**INSTRUCTIONS TO FOLLOW**
An exact reproduction of the listing is wanted, with the pictures dropped.

* * *

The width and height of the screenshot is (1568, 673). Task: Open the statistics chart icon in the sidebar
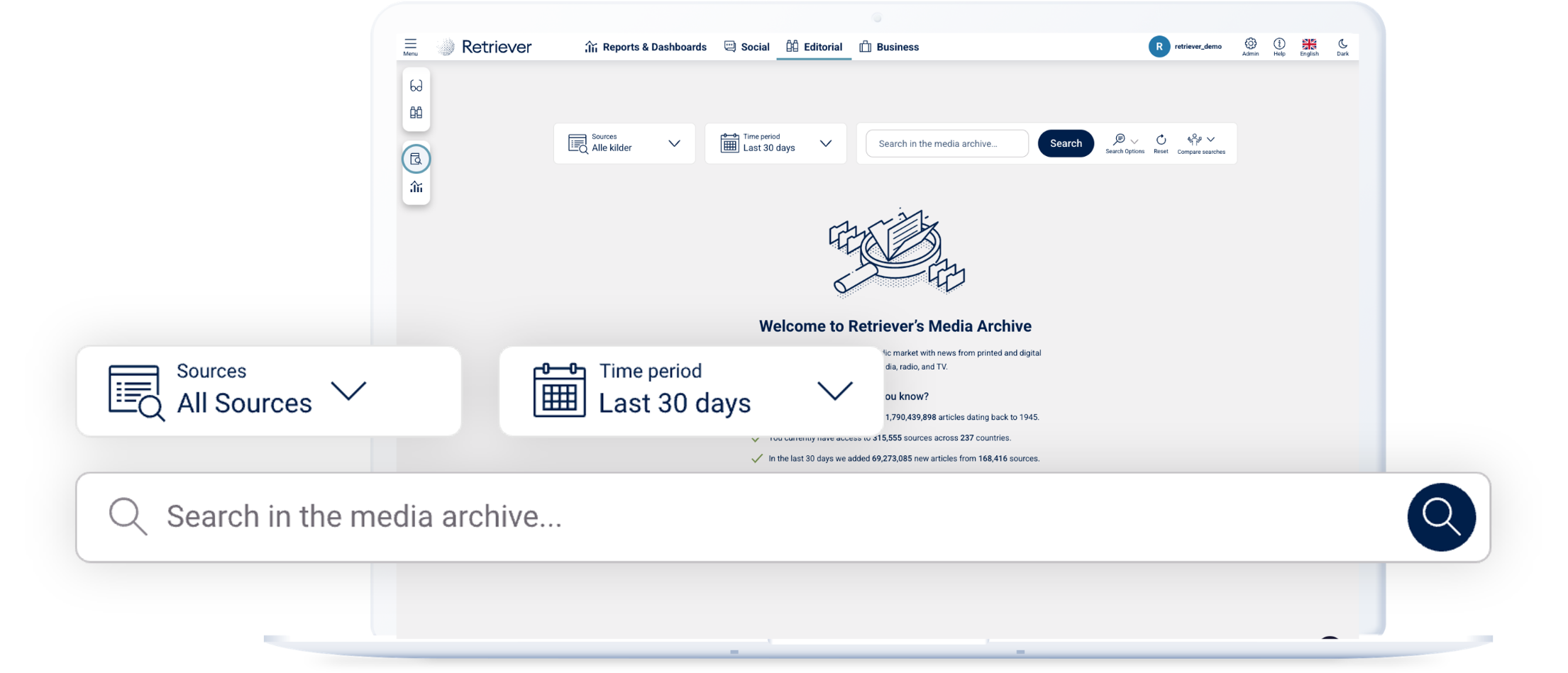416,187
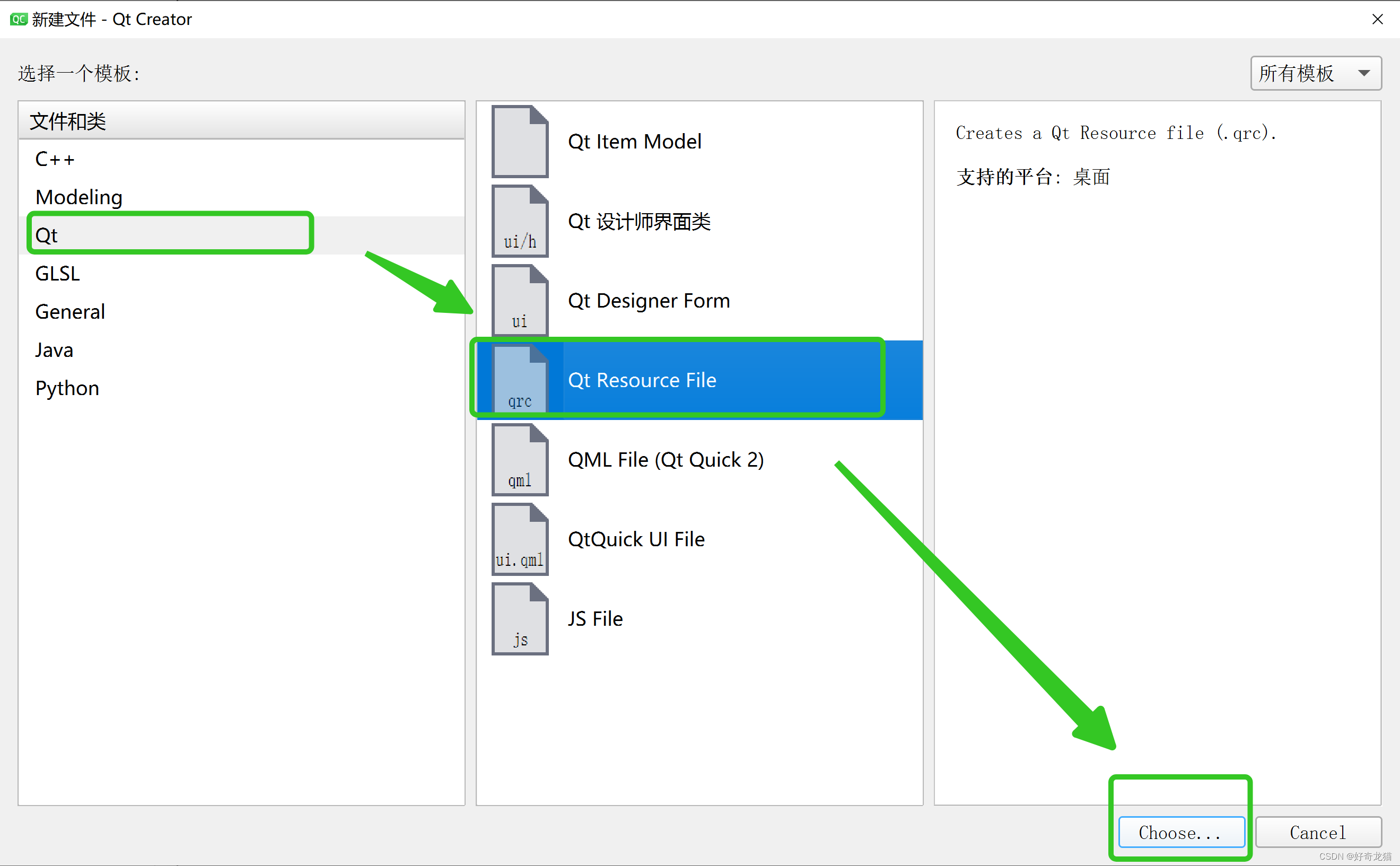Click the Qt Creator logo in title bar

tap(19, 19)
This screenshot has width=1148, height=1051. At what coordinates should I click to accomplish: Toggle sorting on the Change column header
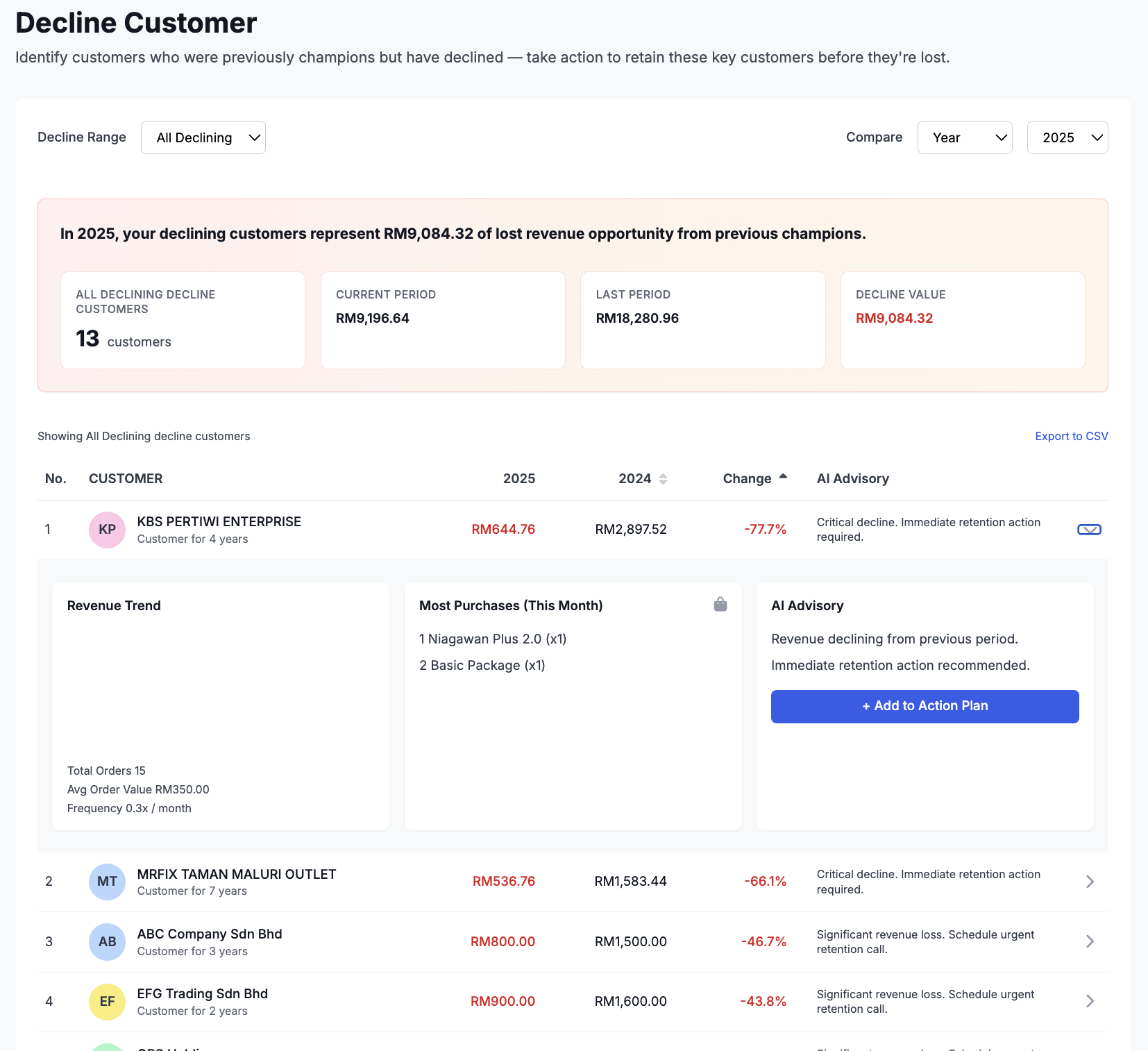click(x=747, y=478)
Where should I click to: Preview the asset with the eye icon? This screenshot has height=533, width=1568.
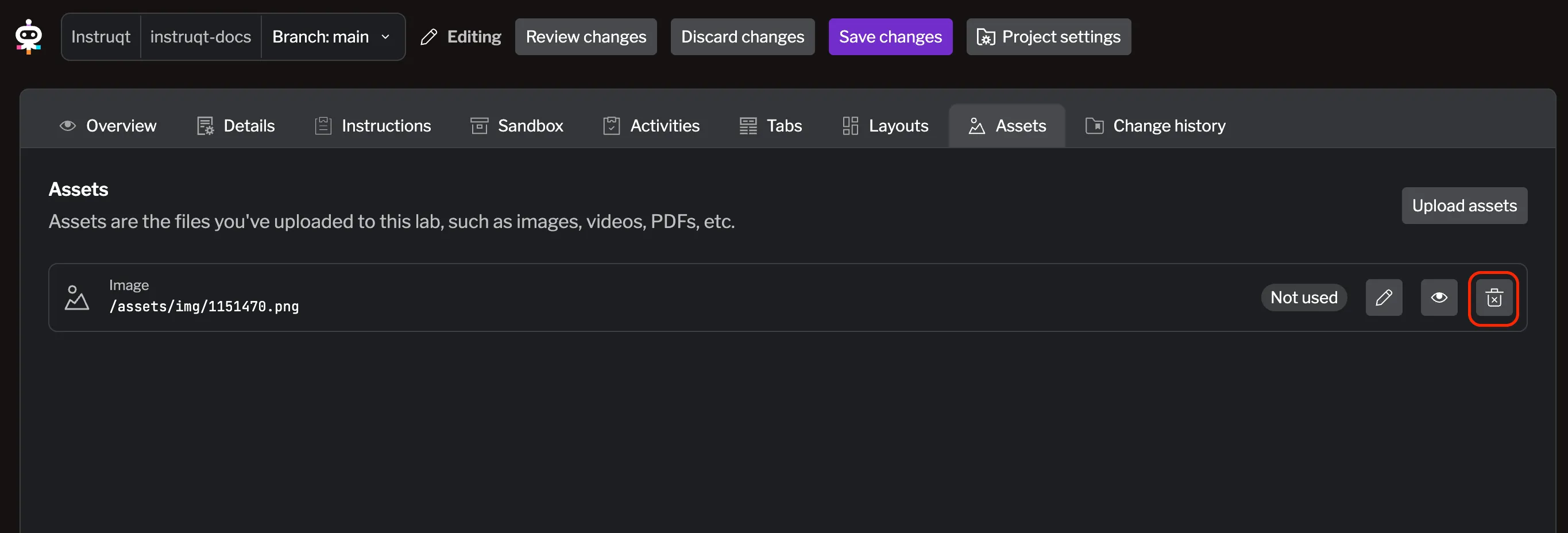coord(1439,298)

* * *

**ANSWER TO THIS PROBLEM**
The width and height of the screenshot is (1568, 673). Task: Open the statistics chart icon in the sidebar
416,187
Click the Qt Creator logo in title bar

tap(19, 19)
This screenshot has width=1148, height=1051. At what coordinates should I click to accomplish: Toggle sorting on the Change column header
click(x=747, y=478)
Where should I click to: Preview the asset with the eye icon? This screenshot has height=533, width=1568.
coord(1439,298)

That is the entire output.